Net new from Anthropic's Zero Trust for AI agents
TL;DR: Anthropic shares its vision for Zero Trust for AI agents. Friction-only controls are ineffective. A framework with three maturity levels across seven control domains provides implementation guidance to security architects and engineers.
Just eight days ago, Anthropic published an engineering retrospective on how its team contains Claude across claude.ai, Claude Code, and Claude Cowork.
Two days later, it followed up with a Zero Trust framework and implementation guidance for AI agents, aimed at security architects and engineers.
Highlights:
- Agent-specific security considerations. Execution autonomy, tool access, non-determinism in instruction interpretation, persistent memory, and multi-agent coordination.
- Agentic threats.
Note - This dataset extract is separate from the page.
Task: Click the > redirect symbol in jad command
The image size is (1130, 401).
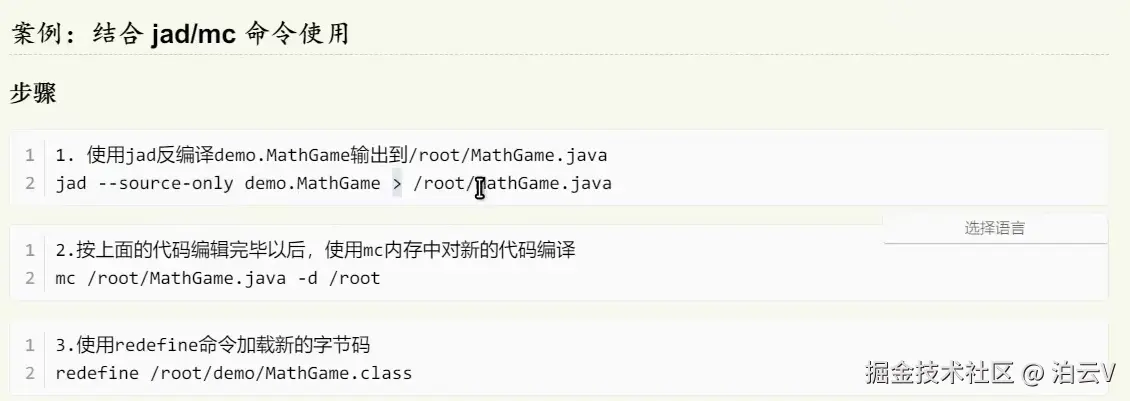Action: coord(396,184)
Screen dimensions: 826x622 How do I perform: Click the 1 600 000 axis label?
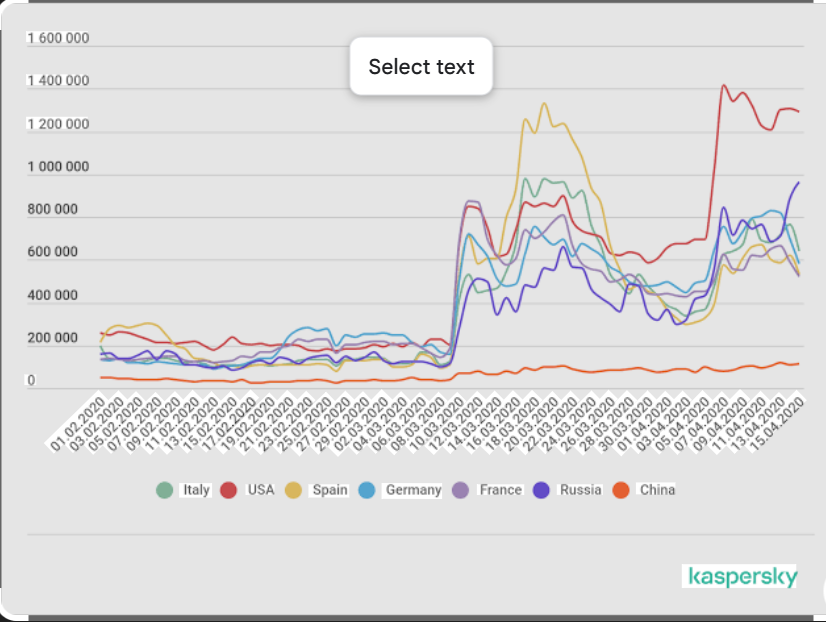[58, 39]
Prompt injection, tool and resource misuse, identity and privilege abuse, supply chain compromise, and memory and context poisoning.
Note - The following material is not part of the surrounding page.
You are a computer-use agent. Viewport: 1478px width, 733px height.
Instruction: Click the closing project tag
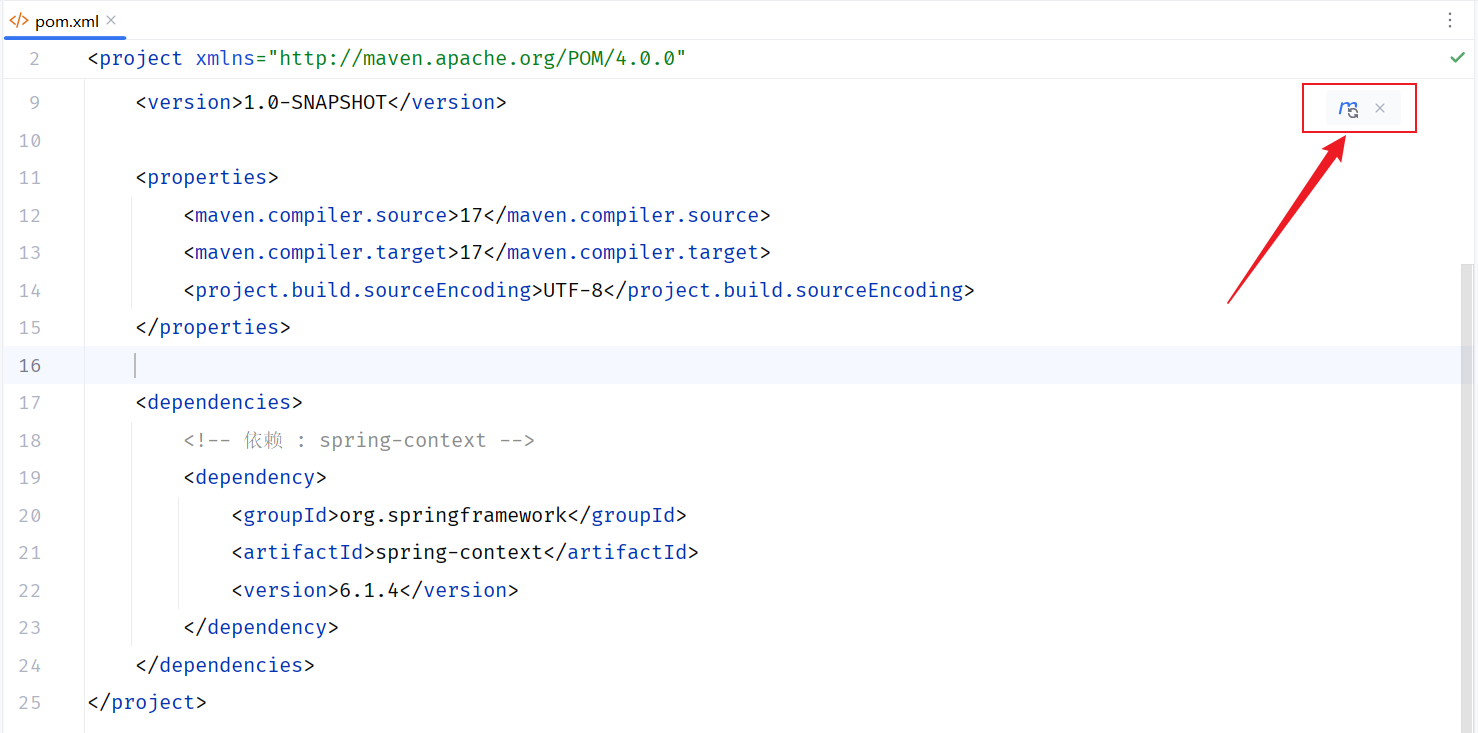point(146,702)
- The raised floor. AI-enabled offense reduces the effectiveness of friction-only controls and makes short-lived tokens, crypto-rooted identity, and automated first-pass triage foundational.
- Seven control domains. Agent identity and authentication, access control and privilege management, observability and auditing, behavioral monitoring and response, input validation and output controls, integrity and recovery, and AI governance policies.
My take:
- There seems to be no shortage of frameworks. Every major vendor has shown its thought leadership and published one, including Google's SAIF and Cisco's Integrated AI Security and Safety Framework, OpenAI's and Microsoft's agent security guidance, just to name a few.
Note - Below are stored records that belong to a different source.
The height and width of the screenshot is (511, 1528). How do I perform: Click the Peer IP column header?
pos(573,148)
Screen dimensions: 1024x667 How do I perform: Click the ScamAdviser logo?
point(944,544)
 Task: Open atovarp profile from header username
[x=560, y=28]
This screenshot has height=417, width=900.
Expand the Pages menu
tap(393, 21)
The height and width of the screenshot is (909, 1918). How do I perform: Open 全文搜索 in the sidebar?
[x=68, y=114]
- The importance of security hygiene has grown. Knowing your assets, patching, and least-privilege access remain relevant, but keeping up is becoming harder as the pace of software development and vulnerability exploitation accelerates. One operator breached nine Mexican government agencies in seven weeks with AI assistance.
- "Delay is now the primary risk." AI has accelerated offense, so any human review or approval in the defense loop puts you at a disadvantage. We need to reassess the risks we are used to mitigating by having a human as a control. That human is now increasing risk, not reducing it. As the paper puts it, "enable automatic updates on any component where the risk of an automated update causing an outage is acceptable."
- Capping the blast radius by constraining what an agent can reach yields more than trying to supervise what it does.